Трой зашевелился первым, втащил меня в лифт. Дверь за нами защелкнулась. Он рассматривал меня с головы до ног, как родитель, который проверяет, все ли пальчики на месте у новорожденного.
– Господи, как же я скучал по тебе. – И он нежно обнял меня.
Не разжимая объятий, мы поднялись в лифте. Полуденное солнце отражалось от темного дерева гостиной. Он усадил меня на диван, снял с меня ботинки и положил мои ноги себе на колени. Его пальцы стали разминать их, нажимая сильно и ровно.
Я улыбнулась.
– Что? – спросил он.
– Ты так делал, когда я в самый первый раз пришла к тебе в отель.
– Я помню.
– Я всегда думала, почему ты настаивал, чтобы мы встречались именно там.
– Потому что был эгоистом, – ответил он. – Я решил, что у нас будет безумно страстный роман. Ну и чтобы потом, в нормальной жизни, не думать об этом. – Он погладил мою ногу. – Я не хотел тут никаких напоминаний о тебе – ни в постели, ни в кухне, ни на диване. Но все это оказалось неважно – в моем доме или в отеле. Ты была у меня в голове. Я не мог перестать думать о тебе. – Он помолчал. – Кстати, я вспомнил – я купил тебе в Мехико кое-что.
Он зашел в спальню и вышел с роскошной шалью.
– Это ребосо[9]. – Он накрыл ею мои плечи.
– Какая красивая.
Роскошная алая ткань наощупь казалась смесью шелка и хлопка.
– Ты, похоже, читаешь мои мысли, – сказала я. – Я так мечтала в больнице о чем-то похожем.
Я закуталась в шаль. В ее бахроме ручной работы что-то звякнуло.
– Что это? – на конце были привязаны ключи.
– Ключи от моей квартиры.
Я молча смотрела на них.
– Я не хочу, чтобы тебе приходилось звонить, – сказал он. – Приходи и уходи, когда захочешь. И раз уж мы заговорили об этом, переставляй все, как тебе удобно, как хочется. Я хочу, чтобы дом был готов к тому, что вы с детьми переберетесь сюда.
– Насчет этого… – Я взвесила ключи на ладони. – Ты должен знать об этом. – Я сделала глубокий вдох. – Хафиз вел себя просто потрясающе. Даже больше. Через все это… И дети… Мне нужно время, чтобы сделать все это.
– Сколько?
– Я знаю, что Хафиз не станет судиться из-за детей. Его так часто не бывает дома. Но я не могу вот так просто изменить их жизнь и переехать к тебе.
– Хорошо. Мы найдем место рядом с их школой. Оставим их в привычной обстановке. Этот дом все равно не был постоянным. Я всегда хотел детей, Шейда. Всегда. Я буду их любить, как своих.

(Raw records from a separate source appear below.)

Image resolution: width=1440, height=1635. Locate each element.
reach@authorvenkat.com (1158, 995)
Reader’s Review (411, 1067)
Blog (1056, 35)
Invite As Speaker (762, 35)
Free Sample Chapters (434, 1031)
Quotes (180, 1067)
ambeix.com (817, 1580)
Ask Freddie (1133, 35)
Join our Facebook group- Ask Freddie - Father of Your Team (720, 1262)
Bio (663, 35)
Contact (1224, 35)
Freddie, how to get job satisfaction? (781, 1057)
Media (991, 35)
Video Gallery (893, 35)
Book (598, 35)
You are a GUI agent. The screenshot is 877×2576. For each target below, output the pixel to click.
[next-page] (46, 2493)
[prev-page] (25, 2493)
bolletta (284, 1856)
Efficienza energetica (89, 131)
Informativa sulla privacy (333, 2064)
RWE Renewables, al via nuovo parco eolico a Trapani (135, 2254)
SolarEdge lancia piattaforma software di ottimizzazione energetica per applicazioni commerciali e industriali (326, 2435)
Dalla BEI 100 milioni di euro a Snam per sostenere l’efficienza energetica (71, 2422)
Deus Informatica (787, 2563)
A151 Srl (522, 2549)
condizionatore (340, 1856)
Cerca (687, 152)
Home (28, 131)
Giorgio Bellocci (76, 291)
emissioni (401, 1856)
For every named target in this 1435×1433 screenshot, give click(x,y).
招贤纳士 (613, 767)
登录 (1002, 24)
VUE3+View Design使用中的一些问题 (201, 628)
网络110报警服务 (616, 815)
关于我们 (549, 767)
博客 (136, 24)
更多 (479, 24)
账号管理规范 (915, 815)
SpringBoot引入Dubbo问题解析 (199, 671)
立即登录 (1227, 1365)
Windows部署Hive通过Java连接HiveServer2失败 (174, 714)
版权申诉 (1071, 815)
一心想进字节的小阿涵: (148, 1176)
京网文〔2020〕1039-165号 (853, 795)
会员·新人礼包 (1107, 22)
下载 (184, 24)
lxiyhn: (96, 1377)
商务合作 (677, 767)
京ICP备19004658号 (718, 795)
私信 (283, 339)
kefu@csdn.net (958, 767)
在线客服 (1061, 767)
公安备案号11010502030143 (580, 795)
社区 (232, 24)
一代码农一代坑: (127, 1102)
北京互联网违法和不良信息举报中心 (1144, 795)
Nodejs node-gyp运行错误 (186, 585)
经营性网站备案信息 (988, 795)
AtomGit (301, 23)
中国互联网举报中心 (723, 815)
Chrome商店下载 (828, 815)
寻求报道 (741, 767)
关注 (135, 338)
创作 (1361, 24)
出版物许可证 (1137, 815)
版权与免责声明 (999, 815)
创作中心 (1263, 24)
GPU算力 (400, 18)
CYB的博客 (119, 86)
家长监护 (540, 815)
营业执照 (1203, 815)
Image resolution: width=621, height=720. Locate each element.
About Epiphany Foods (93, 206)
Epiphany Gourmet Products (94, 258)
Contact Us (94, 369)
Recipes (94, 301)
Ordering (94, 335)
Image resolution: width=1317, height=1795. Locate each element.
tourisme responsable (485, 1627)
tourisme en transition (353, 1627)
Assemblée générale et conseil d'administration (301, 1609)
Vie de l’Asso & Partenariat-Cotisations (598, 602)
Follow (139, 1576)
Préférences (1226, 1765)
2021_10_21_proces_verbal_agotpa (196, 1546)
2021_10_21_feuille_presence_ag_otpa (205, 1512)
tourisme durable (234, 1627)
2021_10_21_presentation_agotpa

– Трой, дело не в этом. Мне какое-то время надо будет пожить одной. Без тебя и без Хафиза. Развод и без того тяжелая вещь. Я хочу, чтобы дети постепенно привыкли к мысли, что ты будешь жить с нами. Одно за другим, не все сразу. В общем, я хочу сказать… Нам придется подождать дольше.
Тишина.
Я выдерживала его пронзительный взгляд, сколько могла.
– Трой…
– Это неприемлемо.
– Но…
– Шейда, мы это не обсуждаем. Я отказываюсь ждать еще дольше. Я и так чуть не потерял тебя, черт возьми! И не буду тратить время и не дам тебе это делать. Ты будешь со мной, рядом, в моем доме, в моей постели, и да поможет мне Бог!
Его глаза горели железной уверенностью.
– А если я не согласна?
– Ты хочешь кольцо на палец, Шейда? Дело в этом? Ты боишься, что дети плохо о нас подумают?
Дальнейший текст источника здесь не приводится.